Aipperspach, who is an assistant professor of art and art history in painting and printmaking, is also interested in how time gets recorded in a painting. For his “Fan” series, he animated a box fan by taping streamers to it and turning it on. He then used a combination of models and photography to help understand some of the blurring effects and create the illusion of light and motion.
“This is a good example of where it’s obviously a split second that is captured, but the painting was made over a very long time because the process is slow and meticulous. When we read painting, we sort of read all that labor, whether it’s conscious or subconscious.”
His newest work also explores the representation of time in paintings. Inspired by a three-week residency at the Soaring Gardens Artist Retreat in Laceyville, Pa., Aipperspach made small paintings from observation with the intention of creating larger versions in his Philadelphia studio.
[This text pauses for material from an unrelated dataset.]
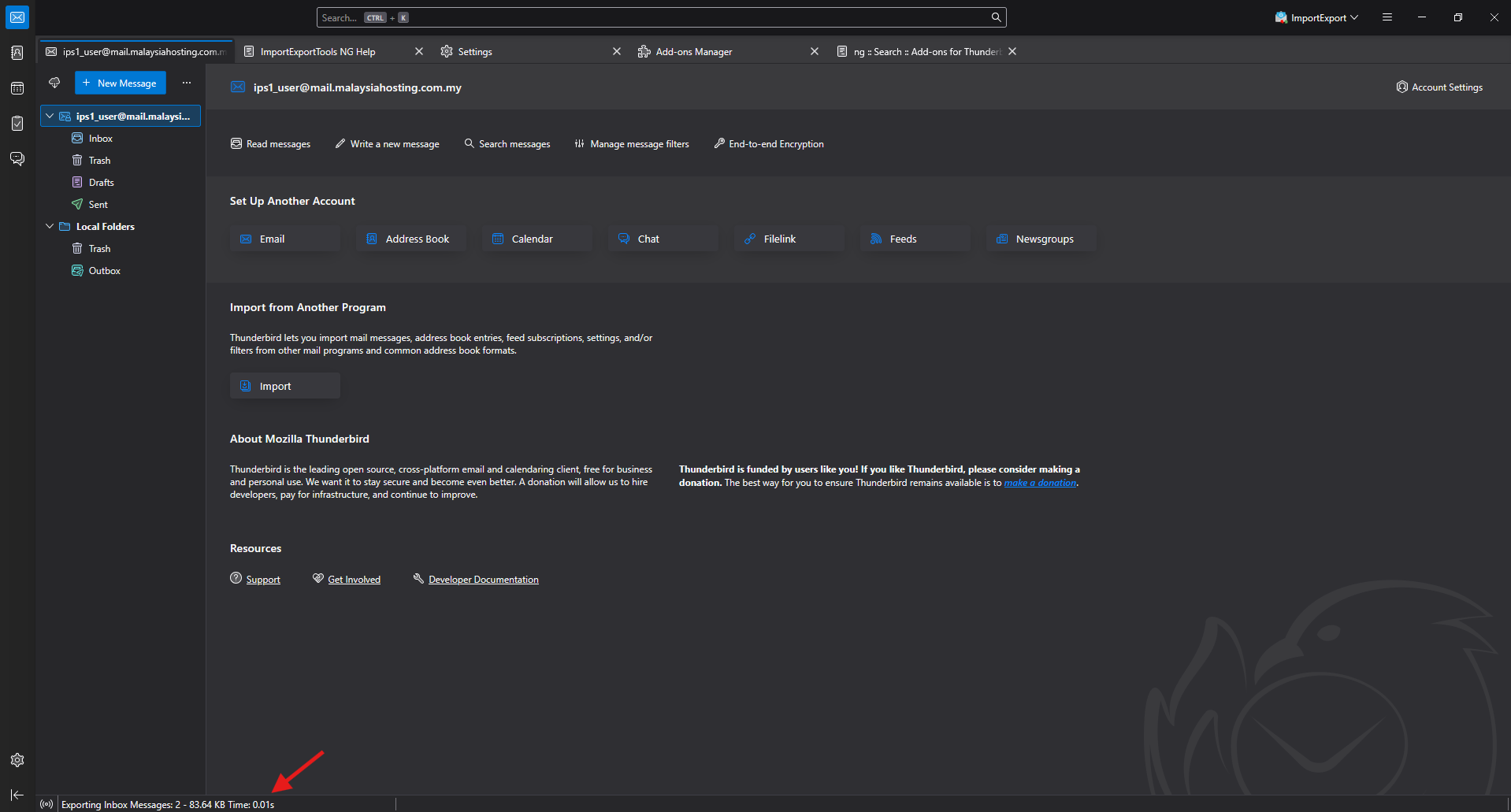Click the online status indicator icon

(x=46, y=804)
Each 7’ x 6’ painting in this series depicts a particular interior or exterior tableau recorded on site and is stamped with inset frames of various bands of color that mark the pocket of time represented.
“I stood outside throughout those three weeks at different hour markers and created color studies. I looked out and recorded the changing bands of color in the sky and in the stacked, receding horizons characteristic of that region. It’s like a clock; a way of recording time based on how the light changes as the sun sets.”